## Given text
***

Brothers Till We Die  () is a 1977 Italian poliziottesco-action film  by Umberto Lenzi and fifth and final entry into the Tanzi/Moretto/Monnezza shared universe. This film is the last collaboration among Lenzi and Tomas Milian. In this movie Milian plays two characters, Vincenzo Marazzi a.k.a. "The Hunchback" that he already played for Lenzi in The Tough Ones, and his twin brother Sergio Marazzi a.k.a. "Er Monnezza", a role that he played for the first time in Lenzi's Free Hand for a Tough Cop and later resumed in Destruction Force by Stelvio Massi.

Plot 
The notorious Italian criminal known as "Hunchback" (Italian: il gobbo) returns in Rome from Corsica after his imprisonment. Together with his younger brother and other accomplices he plans to raid an armoured truck. But things go awry.

Cast 
 Tomas Milian: Vincenzo Marazzi, a.k.a. "Il Gobbo" (The Hunchback)/ Sergio Marazzi, a.k.a. "Er Monnezza" (a double role)

***

## Task 1
Reproduce the stretch of the film article from "Brothers Till We" through "things go awry." word for word.
The film article and the records have nothing to do with each other.

## Data shown
***

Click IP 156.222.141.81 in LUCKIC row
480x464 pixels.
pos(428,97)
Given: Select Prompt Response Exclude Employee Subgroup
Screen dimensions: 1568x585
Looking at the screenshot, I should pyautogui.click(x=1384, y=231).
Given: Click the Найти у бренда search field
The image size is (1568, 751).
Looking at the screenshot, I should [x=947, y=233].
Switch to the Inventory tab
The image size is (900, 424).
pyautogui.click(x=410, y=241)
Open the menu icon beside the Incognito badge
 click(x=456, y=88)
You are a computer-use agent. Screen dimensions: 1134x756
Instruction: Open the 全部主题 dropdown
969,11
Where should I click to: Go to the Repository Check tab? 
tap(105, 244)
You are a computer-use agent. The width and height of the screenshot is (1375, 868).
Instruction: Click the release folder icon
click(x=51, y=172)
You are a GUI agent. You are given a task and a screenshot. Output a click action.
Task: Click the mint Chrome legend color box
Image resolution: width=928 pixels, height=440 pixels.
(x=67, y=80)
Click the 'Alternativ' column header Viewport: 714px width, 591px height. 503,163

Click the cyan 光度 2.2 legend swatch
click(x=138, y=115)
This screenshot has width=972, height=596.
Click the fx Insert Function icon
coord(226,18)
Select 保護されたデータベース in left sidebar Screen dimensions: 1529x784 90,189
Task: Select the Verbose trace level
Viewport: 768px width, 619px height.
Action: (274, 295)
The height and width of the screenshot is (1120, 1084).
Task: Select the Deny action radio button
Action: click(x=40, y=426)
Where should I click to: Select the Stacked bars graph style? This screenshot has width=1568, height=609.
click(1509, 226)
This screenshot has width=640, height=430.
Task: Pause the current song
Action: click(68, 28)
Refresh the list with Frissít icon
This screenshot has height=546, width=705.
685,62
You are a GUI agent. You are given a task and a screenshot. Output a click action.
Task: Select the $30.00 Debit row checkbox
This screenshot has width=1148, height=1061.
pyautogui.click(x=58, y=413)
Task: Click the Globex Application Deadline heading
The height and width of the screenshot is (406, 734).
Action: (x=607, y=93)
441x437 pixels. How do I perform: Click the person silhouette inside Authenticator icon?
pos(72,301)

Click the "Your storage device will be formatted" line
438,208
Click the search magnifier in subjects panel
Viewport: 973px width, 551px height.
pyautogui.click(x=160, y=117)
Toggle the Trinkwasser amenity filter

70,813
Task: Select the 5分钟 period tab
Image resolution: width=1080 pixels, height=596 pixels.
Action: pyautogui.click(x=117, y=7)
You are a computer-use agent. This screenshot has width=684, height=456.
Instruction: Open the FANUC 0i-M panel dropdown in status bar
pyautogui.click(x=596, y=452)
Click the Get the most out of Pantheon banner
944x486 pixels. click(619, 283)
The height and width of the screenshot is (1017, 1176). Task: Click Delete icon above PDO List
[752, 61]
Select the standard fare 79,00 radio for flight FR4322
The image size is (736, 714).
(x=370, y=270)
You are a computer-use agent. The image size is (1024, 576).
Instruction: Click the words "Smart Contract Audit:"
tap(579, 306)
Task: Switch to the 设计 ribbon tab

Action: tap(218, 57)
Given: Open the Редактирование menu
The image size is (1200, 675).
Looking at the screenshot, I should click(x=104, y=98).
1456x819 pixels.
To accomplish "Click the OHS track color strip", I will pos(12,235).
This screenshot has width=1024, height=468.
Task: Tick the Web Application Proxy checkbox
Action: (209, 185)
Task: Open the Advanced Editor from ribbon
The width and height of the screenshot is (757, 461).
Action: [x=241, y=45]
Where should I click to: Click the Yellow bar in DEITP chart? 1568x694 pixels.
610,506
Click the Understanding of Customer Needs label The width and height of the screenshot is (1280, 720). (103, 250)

***

## Task 2
In the stretch of records from the first line through the line containing "should pyautogui.click(x=1384, y=231).", rename "Screen dimensions" to "Display size" and give those lines back with nothing else changed.

## Task solution 1
Brothers Till We Die  () is a 1977 Italian poliziottesco-action film  by Umberto Lenzi and fifth and final entry into the Tanzi/Moretto/Monnezza shared universe. This film is the last collaboration among Lenzi and Tomas Milian. In this movie Milian plays two characters, Vincenzo Marazzi a.k.a. "The Hunchback" that he already played for Lenzi in The Tough Ones, and his twin brother Sergio Marazzi a.k.a. "Er Monnezza", a role that he played for the first time in Lenzi's Free Hand for a Tough Cop and later resumed in Destruction Force by Stelvio Massi.

Plot 
The notorious Italian criminal known as "Hunchback" (Italian: il gobbo) returns in Rome from Corsica after his imprisonment. Together with his younger brother and other accomplices he plans to raid an armoured truck. But things go awry.

## Task solution 2
Click IP 156.222.141.81 in LUCKIC row
480x464 pixels.
pos(428,97)
Given: Select Prompt Response Exclude Employee Subgroup
Display size: 1568x585
Looking at the screenshot, I should pyautogui.click(x=1384, y=231).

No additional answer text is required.